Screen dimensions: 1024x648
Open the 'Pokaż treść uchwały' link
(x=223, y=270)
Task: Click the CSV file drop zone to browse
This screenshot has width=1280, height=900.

━━━━━━━━━━

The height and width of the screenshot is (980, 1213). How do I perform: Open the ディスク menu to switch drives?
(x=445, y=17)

━━━━━━━━━━

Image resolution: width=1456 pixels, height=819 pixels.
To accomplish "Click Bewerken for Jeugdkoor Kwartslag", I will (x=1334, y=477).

━━━━━━━━━━

# Exercise aim:
Among the records above, find each line holding "Click" and list it.

# Answer to this task:
Task: Click the CSV file drop zone to browse
To accomplish "Click Bewerken for Jeugdkoor Kwartslag", I will (x=1334, y=477).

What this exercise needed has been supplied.